How Systems Thinking Overcomes Complexity and Drives Revenue Growth

Marcel Deer
Marketing Journalist

The methodology of systems thinking can enable a truly 360 view of your company and your business landscape. Systems thinking can account for the ever-increasing number of variables your business strategies must consider, allow you to control this complexity, and get people, processes, and technology working together to drive revenue growth. 

What is Systems Thinking?

Systems thinking is an approach that envisions your business as a holistic system of interdependent processes. It encompasses everything that affects your operation, internally and externally. It considers price, competitors, regulation, technology, and human capital, as well as how these elements intertwine and interact. 

Instead of strategising by department, compartmentalising, and compounding business siloes, systems thinking focuses on how systems, or business processes and workflows, are interdependent and part of larger systems or environments.

The methodology stems from Professor Jay Forrester's creation of the Systems Dynamic Group at MIT's Sloan School of Management in 1956.

What are the Core Benefits?

Clear understanding

Systems thinking allows you to take a step back and see the bigger picture. Rather than tackling a problem by looking at the workflow in a single department or approaching sales by only working with the sales team, systems thinking encourages leaders to consider the dynamics of the entire business at all times. 

Increased efficiency

The big-picture view of all interdependencies can quickly highlight where efficiency already exists, where it’s needed, and even how to achieve it. A systems approach can reveal redundancies and lead to improvements that truly achieve efficiency. 

Enhanced communication

Understanding every aspect of your market and business can enhance internal and external communication through empathy. Not only using systems thinking at the board level but also encouraging the approach throughout your operation can foster collaboration and goal sharing. 

Identify opportunities

More profound knowledge of the connectivity and complexity of your marketplace will highlight new opportunities. Modern-day systems thinking relies on the data drawn from every touch-point of a customer journey. It provides insights into customer expectations, allowing product iteration and leading to competitive advantage. 

How Does Systems Thinking Translate to Revenue Growth?

Systems thinking is about problem-solving with winning solutions, whether efficiency and cost-savings or leveraging new markets—effective solutions combined with robust strategies equal revenue growth. 

Conquer complexity 

Linear thinking cannot handle modern-day complexities. Today, there are too many variables, data points, competitors, potential products, technologies, and suppliers. Systems thinking provides a clearer view of all interconnected parts. It’s a way of seeing through the chaos and finding solutions that work for a complex digital age, allowing companies to transform and stay ahead of peers.

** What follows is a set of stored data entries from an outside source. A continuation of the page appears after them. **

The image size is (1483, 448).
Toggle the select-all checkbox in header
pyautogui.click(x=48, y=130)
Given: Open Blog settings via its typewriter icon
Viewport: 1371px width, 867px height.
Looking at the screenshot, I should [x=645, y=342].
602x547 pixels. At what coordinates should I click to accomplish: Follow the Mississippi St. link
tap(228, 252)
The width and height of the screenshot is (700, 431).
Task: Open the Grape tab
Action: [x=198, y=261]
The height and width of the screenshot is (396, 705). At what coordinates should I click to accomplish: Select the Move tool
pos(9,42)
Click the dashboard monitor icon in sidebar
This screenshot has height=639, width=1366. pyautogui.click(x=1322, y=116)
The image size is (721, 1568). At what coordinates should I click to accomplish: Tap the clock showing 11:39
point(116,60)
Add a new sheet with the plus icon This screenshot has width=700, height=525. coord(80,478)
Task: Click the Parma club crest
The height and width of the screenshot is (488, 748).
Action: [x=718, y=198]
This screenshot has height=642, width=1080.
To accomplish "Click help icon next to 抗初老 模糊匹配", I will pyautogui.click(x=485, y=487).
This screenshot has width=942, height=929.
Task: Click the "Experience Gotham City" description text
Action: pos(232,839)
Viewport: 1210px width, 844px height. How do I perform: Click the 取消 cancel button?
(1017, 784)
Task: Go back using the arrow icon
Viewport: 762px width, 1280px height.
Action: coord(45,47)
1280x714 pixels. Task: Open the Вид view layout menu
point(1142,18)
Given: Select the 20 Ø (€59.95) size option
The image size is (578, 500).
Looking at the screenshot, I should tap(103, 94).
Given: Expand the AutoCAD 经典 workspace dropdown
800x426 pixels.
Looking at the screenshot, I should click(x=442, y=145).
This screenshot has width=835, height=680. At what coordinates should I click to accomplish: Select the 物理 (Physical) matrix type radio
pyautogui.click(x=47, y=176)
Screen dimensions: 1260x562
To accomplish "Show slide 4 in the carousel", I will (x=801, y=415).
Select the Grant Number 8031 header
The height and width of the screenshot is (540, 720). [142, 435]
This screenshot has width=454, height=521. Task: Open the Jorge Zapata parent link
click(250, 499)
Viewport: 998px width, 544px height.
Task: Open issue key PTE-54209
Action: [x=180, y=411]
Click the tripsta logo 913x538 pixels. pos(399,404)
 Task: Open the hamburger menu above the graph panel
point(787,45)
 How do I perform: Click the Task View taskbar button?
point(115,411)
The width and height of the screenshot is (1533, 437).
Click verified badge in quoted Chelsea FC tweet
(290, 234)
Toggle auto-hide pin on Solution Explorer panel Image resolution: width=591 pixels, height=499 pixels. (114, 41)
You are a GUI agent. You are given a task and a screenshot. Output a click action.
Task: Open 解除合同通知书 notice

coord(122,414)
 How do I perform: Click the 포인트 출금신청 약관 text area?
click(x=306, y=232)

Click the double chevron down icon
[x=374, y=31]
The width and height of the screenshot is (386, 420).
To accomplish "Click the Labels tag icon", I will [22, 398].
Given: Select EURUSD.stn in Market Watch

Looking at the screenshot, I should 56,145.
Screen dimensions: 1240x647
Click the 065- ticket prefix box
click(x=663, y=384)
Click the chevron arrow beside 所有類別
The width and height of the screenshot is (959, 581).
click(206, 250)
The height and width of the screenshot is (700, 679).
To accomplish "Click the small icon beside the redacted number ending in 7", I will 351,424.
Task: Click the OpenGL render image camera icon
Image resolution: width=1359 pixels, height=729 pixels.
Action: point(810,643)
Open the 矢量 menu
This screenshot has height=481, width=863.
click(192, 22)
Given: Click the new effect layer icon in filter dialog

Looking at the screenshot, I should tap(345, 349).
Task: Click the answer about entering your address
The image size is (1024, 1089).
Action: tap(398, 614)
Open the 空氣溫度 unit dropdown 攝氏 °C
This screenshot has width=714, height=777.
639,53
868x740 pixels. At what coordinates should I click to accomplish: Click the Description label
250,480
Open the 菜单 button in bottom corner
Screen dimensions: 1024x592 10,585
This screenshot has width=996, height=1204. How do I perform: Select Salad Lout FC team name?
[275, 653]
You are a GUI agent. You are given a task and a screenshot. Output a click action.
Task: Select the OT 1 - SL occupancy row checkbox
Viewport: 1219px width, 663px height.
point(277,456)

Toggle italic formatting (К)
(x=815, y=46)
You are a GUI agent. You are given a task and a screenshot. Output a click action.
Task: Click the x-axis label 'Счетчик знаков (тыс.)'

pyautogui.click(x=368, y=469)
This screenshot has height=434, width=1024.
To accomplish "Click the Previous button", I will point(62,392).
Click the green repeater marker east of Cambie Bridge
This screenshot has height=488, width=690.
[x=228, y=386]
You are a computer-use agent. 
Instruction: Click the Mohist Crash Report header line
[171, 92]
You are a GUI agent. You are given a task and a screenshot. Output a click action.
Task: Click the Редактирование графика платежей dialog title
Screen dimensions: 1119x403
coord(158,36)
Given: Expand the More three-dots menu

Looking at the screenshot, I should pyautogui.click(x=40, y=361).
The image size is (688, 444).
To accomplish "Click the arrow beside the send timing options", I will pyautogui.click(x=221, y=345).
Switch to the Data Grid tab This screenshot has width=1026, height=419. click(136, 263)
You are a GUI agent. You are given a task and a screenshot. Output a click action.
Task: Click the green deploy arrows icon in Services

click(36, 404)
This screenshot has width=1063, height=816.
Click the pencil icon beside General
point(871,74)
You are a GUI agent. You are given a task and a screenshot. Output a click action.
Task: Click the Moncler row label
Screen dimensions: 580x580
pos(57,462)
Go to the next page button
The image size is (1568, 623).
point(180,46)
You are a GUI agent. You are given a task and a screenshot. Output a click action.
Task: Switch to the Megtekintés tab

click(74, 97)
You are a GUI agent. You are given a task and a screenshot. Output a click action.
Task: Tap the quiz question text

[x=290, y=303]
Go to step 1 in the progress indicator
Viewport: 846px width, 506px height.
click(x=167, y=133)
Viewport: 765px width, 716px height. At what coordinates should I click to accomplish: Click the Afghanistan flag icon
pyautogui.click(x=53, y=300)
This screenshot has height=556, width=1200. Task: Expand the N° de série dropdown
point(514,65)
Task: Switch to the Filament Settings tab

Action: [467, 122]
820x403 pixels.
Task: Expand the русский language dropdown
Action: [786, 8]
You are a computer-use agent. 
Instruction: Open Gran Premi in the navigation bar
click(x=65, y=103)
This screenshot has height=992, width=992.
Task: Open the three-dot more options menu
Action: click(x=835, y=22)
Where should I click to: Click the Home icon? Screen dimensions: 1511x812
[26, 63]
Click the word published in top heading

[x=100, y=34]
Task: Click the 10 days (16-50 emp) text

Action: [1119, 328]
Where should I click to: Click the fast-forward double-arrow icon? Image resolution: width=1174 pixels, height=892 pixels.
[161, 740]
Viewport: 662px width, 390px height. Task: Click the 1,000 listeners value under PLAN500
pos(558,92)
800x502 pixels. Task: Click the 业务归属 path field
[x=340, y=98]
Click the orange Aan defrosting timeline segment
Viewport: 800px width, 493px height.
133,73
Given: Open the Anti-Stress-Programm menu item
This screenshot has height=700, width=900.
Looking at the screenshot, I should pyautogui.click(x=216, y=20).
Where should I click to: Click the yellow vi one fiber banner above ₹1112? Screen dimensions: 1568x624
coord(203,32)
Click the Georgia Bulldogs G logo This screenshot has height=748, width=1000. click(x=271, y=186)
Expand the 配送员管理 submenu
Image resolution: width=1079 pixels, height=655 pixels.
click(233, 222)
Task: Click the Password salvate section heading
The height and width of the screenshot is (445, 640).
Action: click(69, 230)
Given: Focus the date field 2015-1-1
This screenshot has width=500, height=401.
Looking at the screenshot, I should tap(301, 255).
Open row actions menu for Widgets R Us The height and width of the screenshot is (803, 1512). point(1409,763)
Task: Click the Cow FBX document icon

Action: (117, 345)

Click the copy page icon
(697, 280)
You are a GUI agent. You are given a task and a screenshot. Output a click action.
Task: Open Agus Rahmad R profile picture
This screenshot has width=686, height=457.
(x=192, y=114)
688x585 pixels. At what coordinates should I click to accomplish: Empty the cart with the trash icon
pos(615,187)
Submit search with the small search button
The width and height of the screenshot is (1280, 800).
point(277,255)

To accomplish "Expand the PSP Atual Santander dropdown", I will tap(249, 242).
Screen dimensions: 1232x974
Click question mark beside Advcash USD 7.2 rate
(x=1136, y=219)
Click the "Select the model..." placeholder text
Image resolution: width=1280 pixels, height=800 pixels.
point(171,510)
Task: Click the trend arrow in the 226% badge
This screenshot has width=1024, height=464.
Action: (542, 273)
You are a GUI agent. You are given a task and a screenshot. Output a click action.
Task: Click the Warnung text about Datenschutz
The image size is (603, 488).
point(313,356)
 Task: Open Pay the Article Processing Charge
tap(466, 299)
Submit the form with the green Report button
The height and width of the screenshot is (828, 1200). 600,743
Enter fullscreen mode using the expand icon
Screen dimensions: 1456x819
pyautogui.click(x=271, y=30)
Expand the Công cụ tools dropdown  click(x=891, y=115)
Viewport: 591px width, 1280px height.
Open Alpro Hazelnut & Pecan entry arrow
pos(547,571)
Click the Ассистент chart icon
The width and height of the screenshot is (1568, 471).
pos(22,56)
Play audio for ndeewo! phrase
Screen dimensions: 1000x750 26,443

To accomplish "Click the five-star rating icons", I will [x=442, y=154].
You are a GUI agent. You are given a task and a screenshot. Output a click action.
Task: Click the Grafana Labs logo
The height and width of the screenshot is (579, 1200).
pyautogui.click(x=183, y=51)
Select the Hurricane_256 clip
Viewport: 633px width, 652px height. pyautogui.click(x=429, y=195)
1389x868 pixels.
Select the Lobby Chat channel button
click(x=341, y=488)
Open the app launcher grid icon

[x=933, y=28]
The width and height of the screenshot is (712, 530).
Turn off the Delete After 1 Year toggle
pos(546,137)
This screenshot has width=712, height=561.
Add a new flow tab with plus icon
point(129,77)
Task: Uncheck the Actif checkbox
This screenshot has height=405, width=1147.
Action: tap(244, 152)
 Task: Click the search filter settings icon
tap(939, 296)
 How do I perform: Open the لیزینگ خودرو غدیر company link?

Enhance customer experience

The empathy that comes with understanding your customers' challenges and expectations right now, to put yourself in their shoes, means that you can provide a better customer experience. That could be deciding to deploy a new tool or technology to serve customers or to make changes to prices, products, or services. 

Augment sales and marketing

Systems thinking fosters communication and collaboration, particularly across departments. Sales and marketing teams suffer substantially from a siloed linear approach. In contrast, these teams' productivity and motivation greatly improve from understanding their counterpart's activities. 

In basic terms, a marketing team cannot produce collateral describing a product or service when they don’t understand how it works. Marketing must envision the workings of production or development. Likewise, a sales team needs to understand a product and a marketing team's ideas to be able to use marketing collateral to convert customers. 

A systems thinking mindset can transform marketing efforts into cohesive strategic processes for consistent results. 

Innovate products and services 

A systems thinking approach first highlights problems and then enables leaders to see problems as opportunities. The solutions that stem from this insight, especially coupled with data-driven decision-making, are new products and services and decisions to enter new markets. Systems thinking considers future impacts and, as per the Singapore Institute of Management, can condition organisations for rapid adaptation. 

4 Ways to Begin a Systems Thinking Approach

1. Find your systems thinkers

Though it’s likely that you, as a business leader, can think on the macro level and adopt systems thinking easily, that’s not always the case. Moreover, larger organisations will require more than one systems thinker to effectively map all the interconnectedness and impacts of every process or change. Systems thinking is strategic thinking, and there will be people across your teams who excel at this, seek them out and make them part of a systems thinking project team.

2. Analyse your business with a systems mindset

With your systems thinkers, take a step back and holistically analyse your business, map the interconnectedness and causality of inputs, outputs, and processes. Ask what, why, when, where, how, and who for every aspect of your business operation, product, and market. Data is vital for systems thinking, as it is for every business strategy today. Map data touch points and flows and begin to develop insights to derive and improve strategies for growth.

3. Consider tools and technologies

The nature of today’s CRMs, RevOps and engagement tools is interconnectedness. These platforms are designed to be used across departments, capture every data point, augment projects, and enhance customer insights. These technologies, with today's AI and ML, envision business ecosystems and do much of the work of systems thinking for you, again helping to overcome complexity. 

4. Try a growth system strategy

Growth systems design uses systems thinking to create go-to-market (GTM) strategies that optimise process and revenue operations for revenue growth.